丘上から見える範囲では、切り倒した木を使った小屋のようなものまであり、バカでかい馬小屋のようなお粗末な建造物には大量のゴブリンが繋がれている。
どのような用途かはお察しだ。
人間やエルフはいるかどうか念の為に確認したのだが……まあ、やはりいるわけだ。
鎖に繋がれ、身動きしない全裸の女性が二人。
「助けるべきか否か」と逡巡していたところ、俺はあることに気がついた。
彼女達の胸に動きがない――つまり、呼吸をしていない。
(遅かったか……これは喜ぶべきことではないが、内心ホッとしているも事実なんだよな)
死体の状態から察するに、あの二人が死亡したのは今日だろう。
もしも俺がもっと早くに到着していたら救えたかもしれない。
だが、結局は「たられば」の話だ。
死んだあの二人に俺ができることと言えば、オークを殺すか、これ以上捕まる女性が増えないよう少し目を光らせてやるくらいが精々だろう。

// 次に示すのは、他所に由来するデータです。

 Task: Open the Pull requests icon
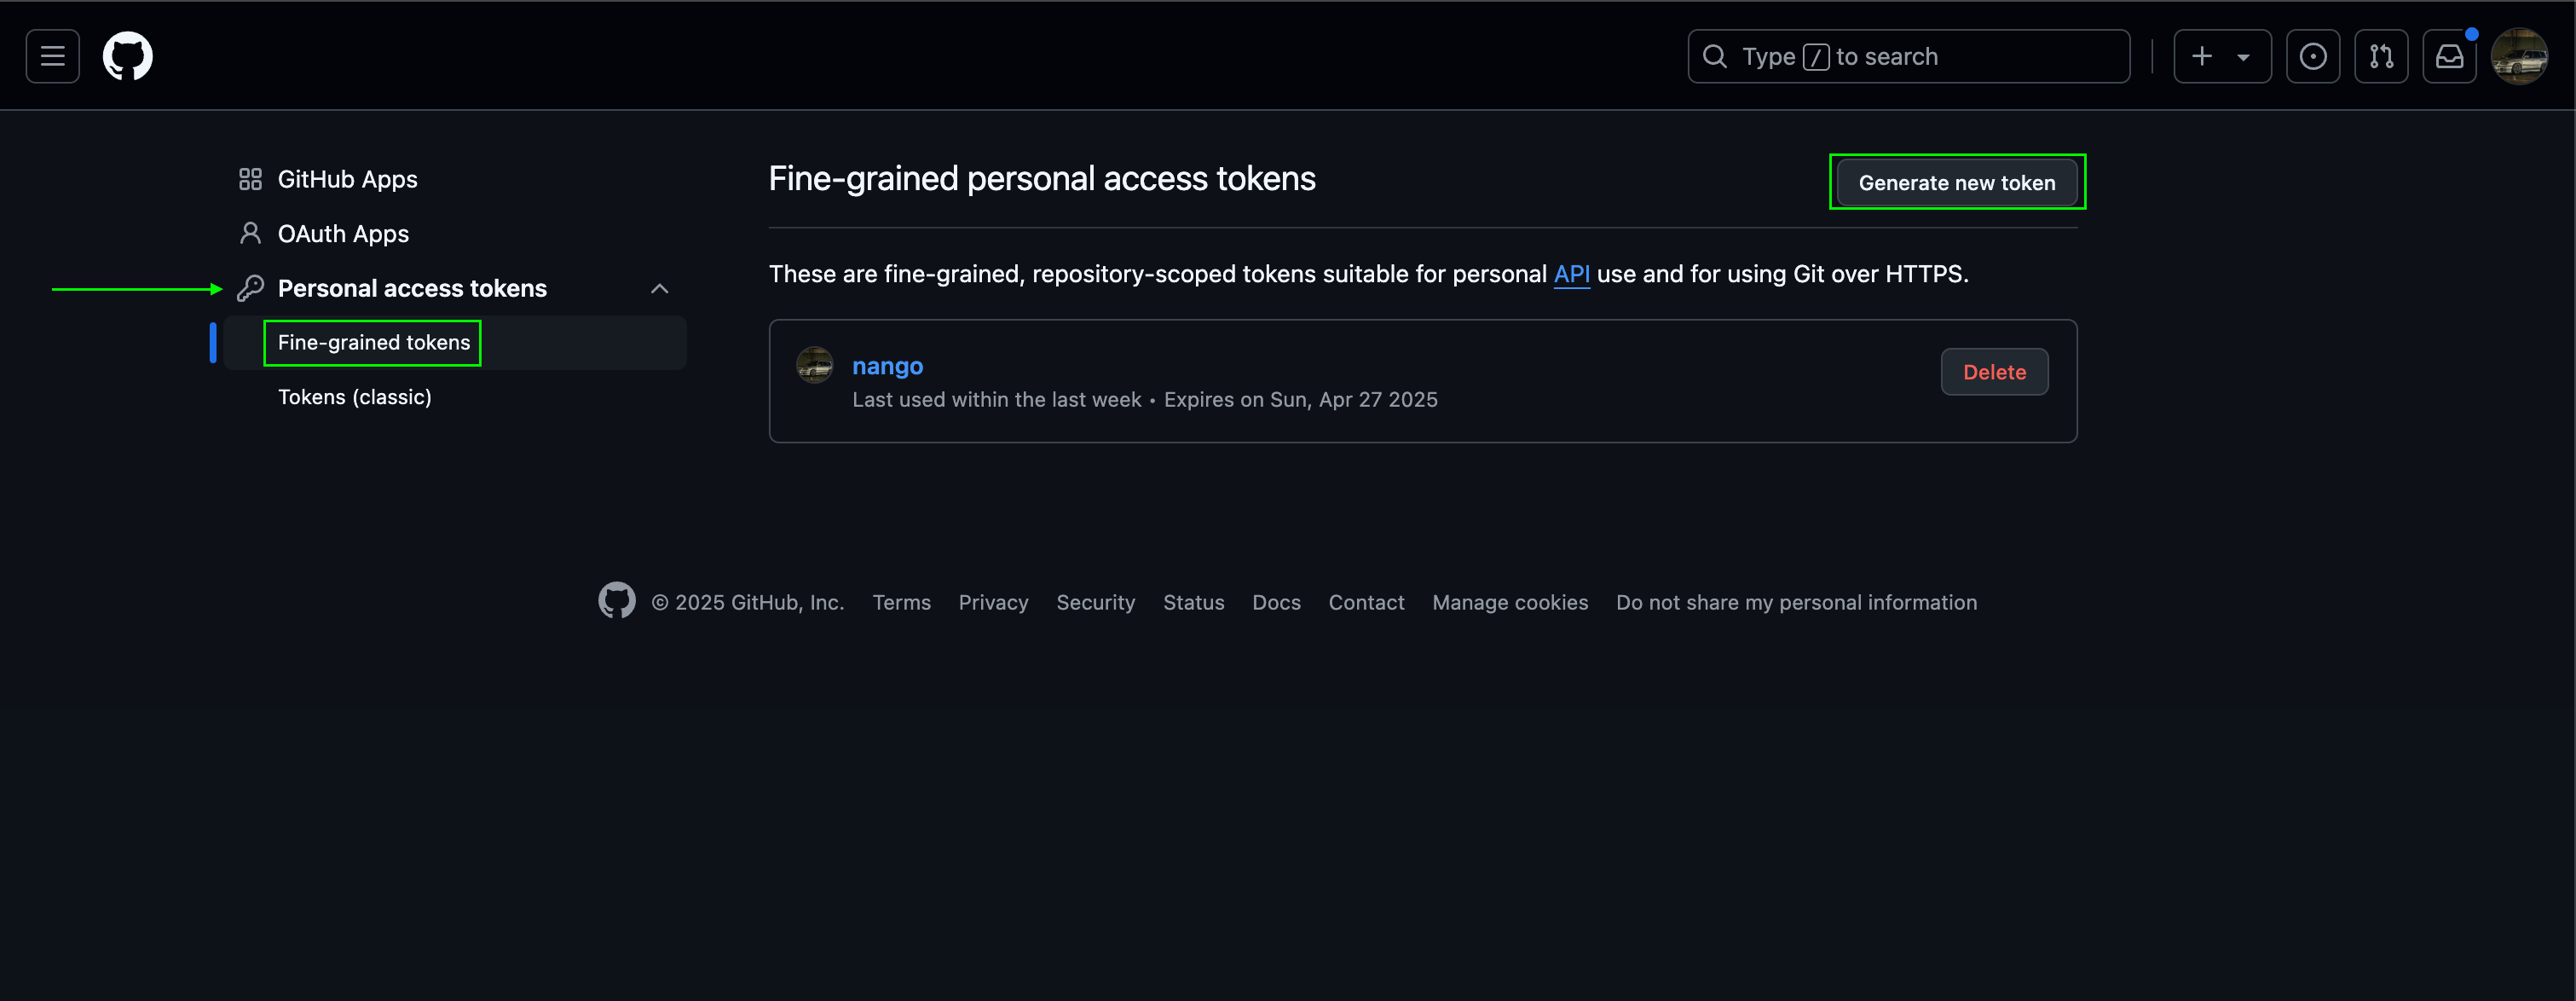tap(2381, 56)
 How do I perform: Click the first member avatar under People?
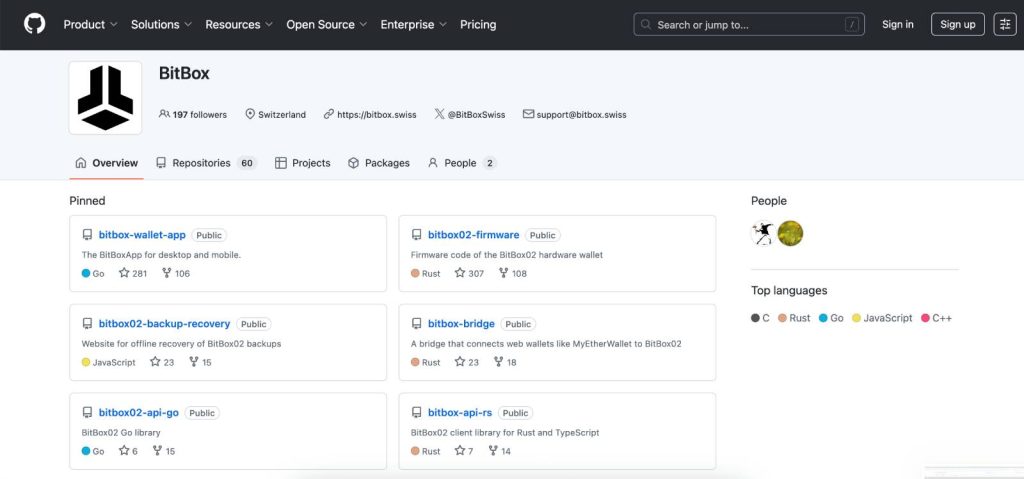pyautogui.click(x=763, y=233)
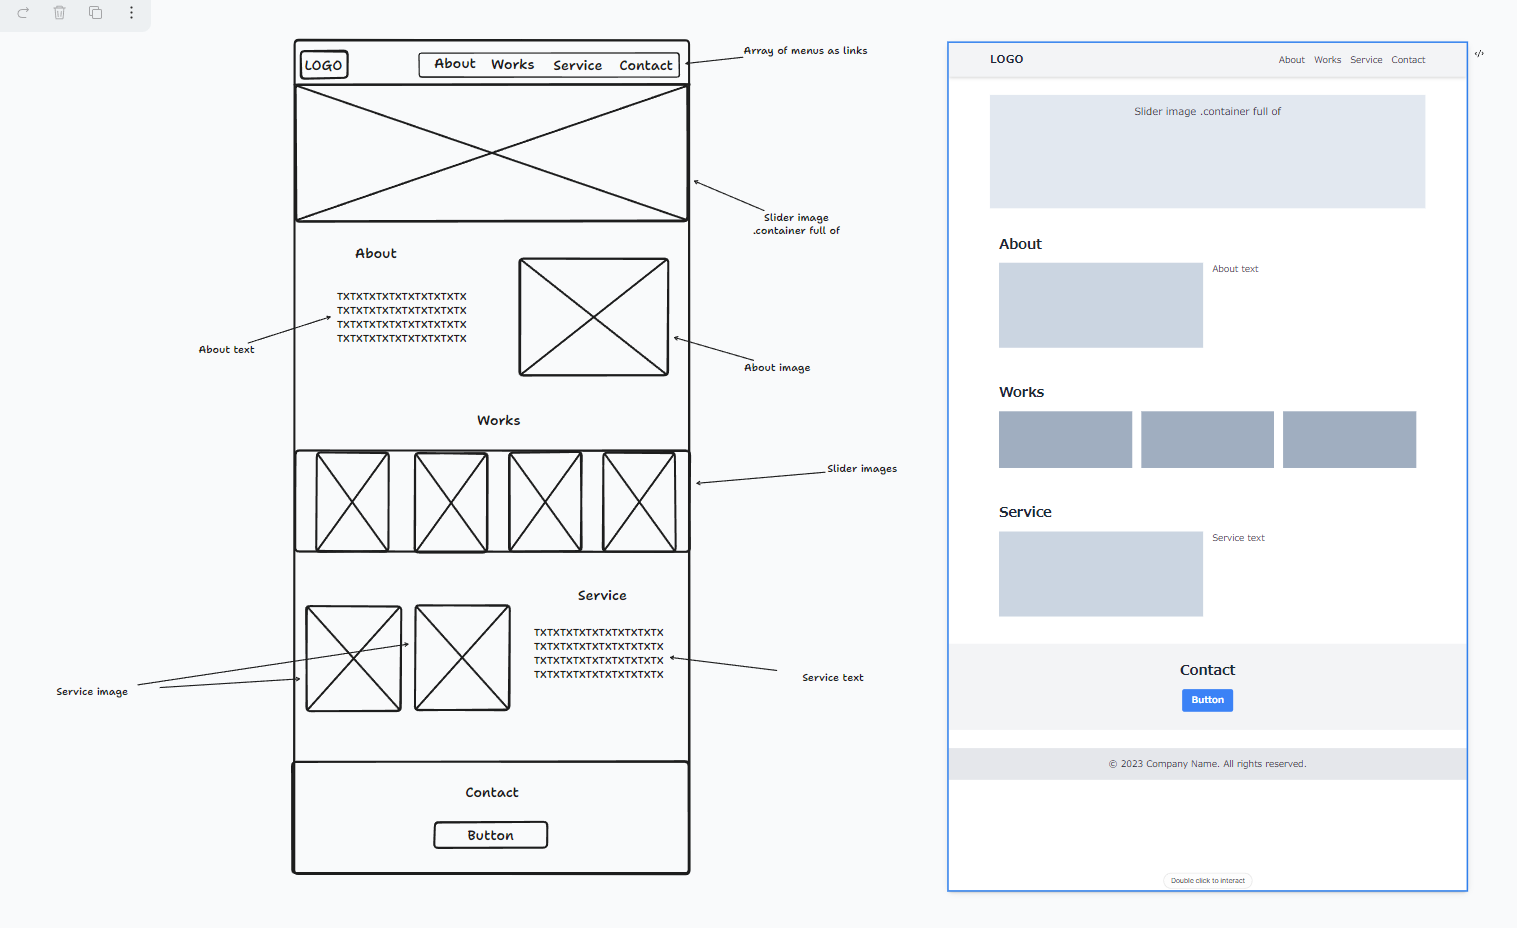The image size is (1517, 928).
Task: Click the About link in the preview navbar
Action: pyautogui.click(x=1291, y=59)
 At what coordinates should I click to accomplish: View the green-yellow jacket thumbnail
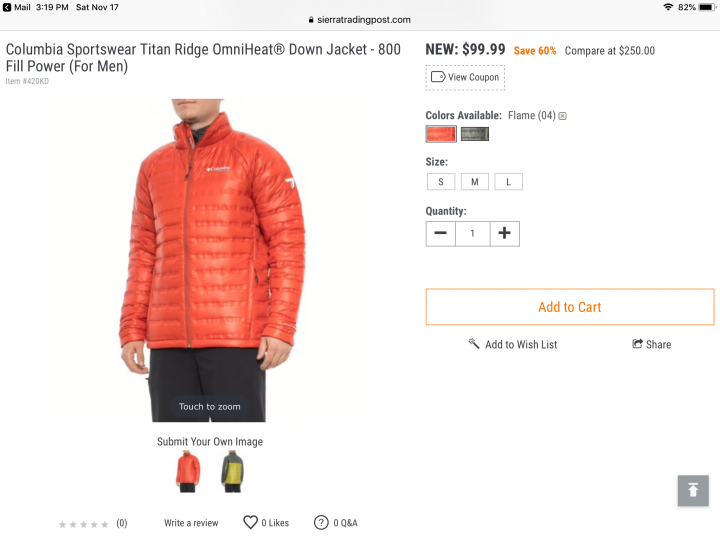(x=233, y=472)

死体を持ち帰ってやることも考えたが、今の俺はモンスターだ。
それがどのような誤解を招くか――それを考えられないほど冷静さを失ってはいない。
取り敢えず、今はここを突っ切るか、それとも迂回するかの判断が必要な場面である。
そのための材料をまずはここに潜んで手に入れるとしよう。
風向きが味方をしてくれているうちに決める必要があるというのだから、最近の流れの悪さがちょっとばかり気にかかる。
そんな懸念材料を抱えての偵察となったが、程なくして一匹のオークが立ち止まりしきりに何かを気にして鼻を動かし始めた。